§ **TASK TO COMPLETE**
Drop the pictures from the entries below, then reproduce the rest exactly.

##### SOURCE DATA #####

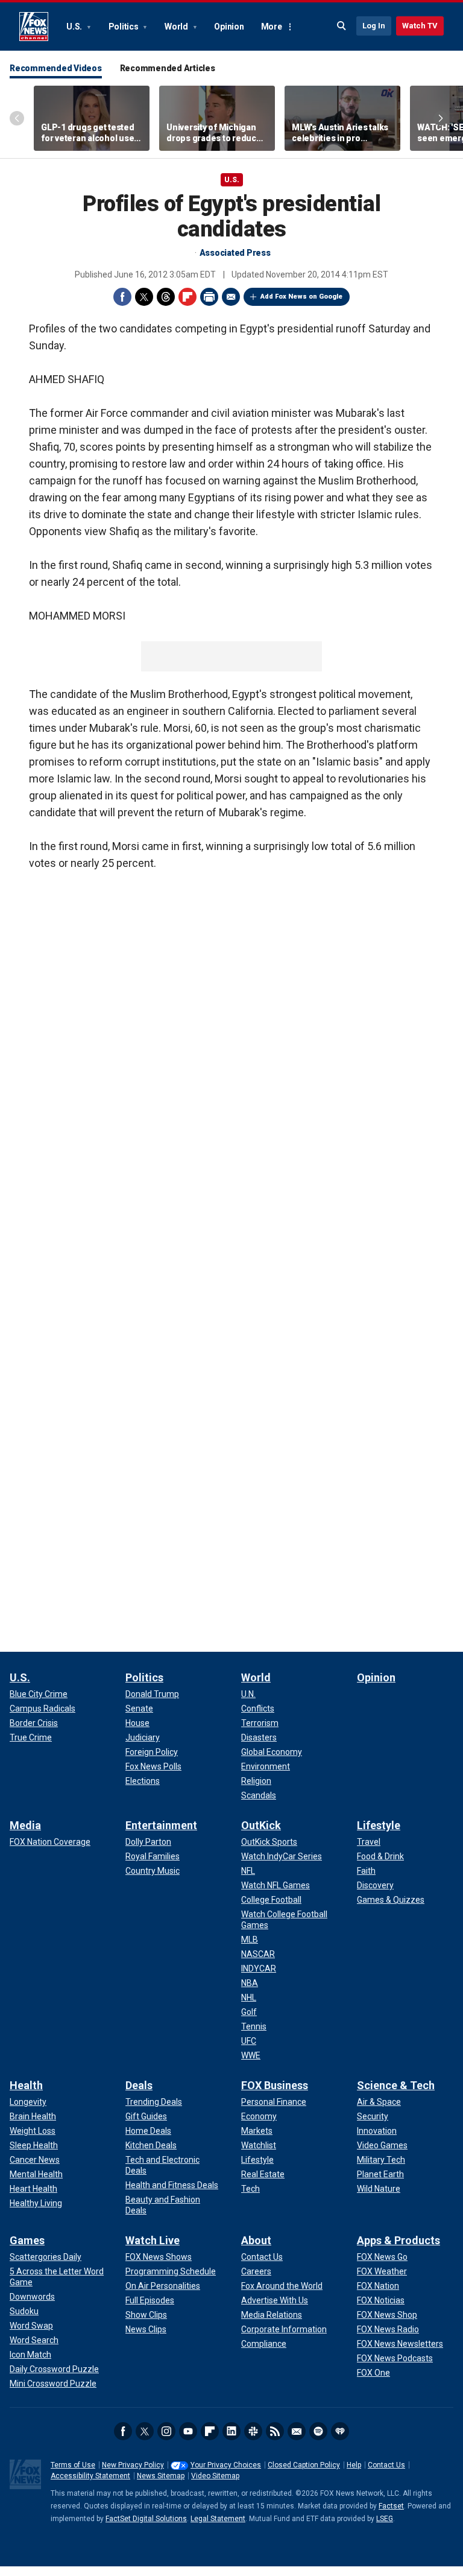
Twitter (144, 297)
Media (25, 1825)
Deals (139, 2085)
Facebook (122, 297)
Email (231, 297)
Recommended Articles (167, 68)
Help (354, 2465)
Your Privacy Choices (226, 2465)
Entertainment (161, 1825)
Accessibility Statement (90, 2476)
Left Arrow (17, 118)
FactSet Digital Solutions (146, 2518)
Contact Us (386, 2465)
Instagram (166, 2431)
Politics (124, 26)
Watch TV (420, 25)
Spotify (318, 2431)
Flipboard (187, 297)
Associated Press (235, 253)
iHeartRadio (340, 2431)
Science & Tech (396, 2085)
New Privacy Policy (133, 2465)
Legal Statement (218, 2518)
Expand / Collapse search (342, 26)
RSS (275, 2431)
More (271, 26)
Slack (253, 2431)
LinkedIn (231, 2431)
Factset (391, 2506)
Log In (373, 25)
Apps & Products (398, 2240)
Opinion (229, 26)
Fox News (33, 26)
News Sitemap (160, 2476)
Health (26, 2085)
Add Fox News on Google (301, 296)
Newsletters (297, 2431)
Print (209, 297)
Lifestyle (378, 1825)
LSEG (384, 2518)
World (177, 26)
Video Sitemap (215, 2476)
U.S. (75, 26)
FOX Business (274, 2085)
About (256, 2240)
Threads (166, 297)
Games (27, 2240)
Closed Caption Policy (304, 2465)
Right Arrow (440, 118)
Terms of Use (73, 2465)
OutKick (261, 1825)
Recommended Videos (56, 68)
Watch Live (152, 2240)
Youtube (188, 2431)
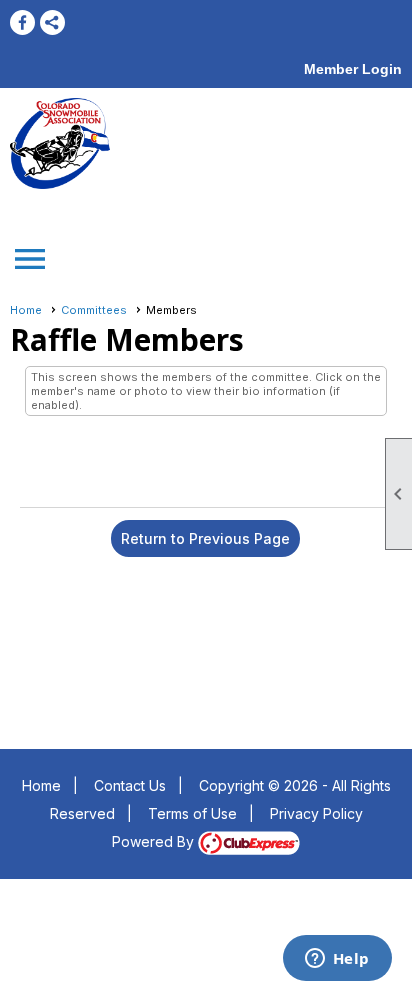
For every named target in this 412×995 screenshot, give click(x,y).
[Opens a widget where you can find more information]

#####

§ **TASK ANSWER**
Twitter (144, 297)
Media (25, 1825)
Deals (139, 2085)
Facebook (122, 297)
Email (231, 297)
Recommended Articles (167, 68)
Help (354, 2465)
Your Privacy Choices (226, 2465)
Entertainment (161, 1825)
Accessibility Statement (90, 2476)
Left Arrow (17, 118)
FactSet Digital Solutions (146, 2518)
Contact Us (386, 2465)
Instagram (166, 2431)
Politics (124, 26)
Watch TV (420, 25)
Spotify (318, 2431)
Flipboard (187, 297)
Associated Press (235, 253)
iHeartRadio (340, 2431)
Science & Tech (396, 2085)
New Privacy Policy (133, 2465)
Legal Statement (218, 2518)
Expand / Collapse search (342, 26)
RSS (275, 2431)
More (271, 26)
Slack (253, 2431)
LinkedIn (231, 2431)
Factset (391, 2506)
Log In (373, 25)
Apps & Products (398, 2240)
Opinion (229, 26)
Fox News (33, 26)
News Sitemap (160, 2476)
Health (26, 2085)
Add Fox News on Google (301, 296)
Newsletters (297, 2431)
Print (209, 297)
Lifestyle (378, 1825)
LSEG (384, 2518)
World (177, 26)
Video Sitemap (215, 2476)
U.S. (75, 26)
FOX Business (274, 2085)
About (256, 2240)
Threads (166, 297)
Games (27, 2240)
Closed Caption Policy (304, 2465)
Right Arrow (440, 118)
Terms of Use (73, 2465)
OutKick (261, 1825)
Recommended Videos (56, 68)
Watch Live (152, 2240)
Youtube (188, 2431)
For every named target in this 412×995 screenshot, give click(x,y).
[Opens a widget where you can find more information]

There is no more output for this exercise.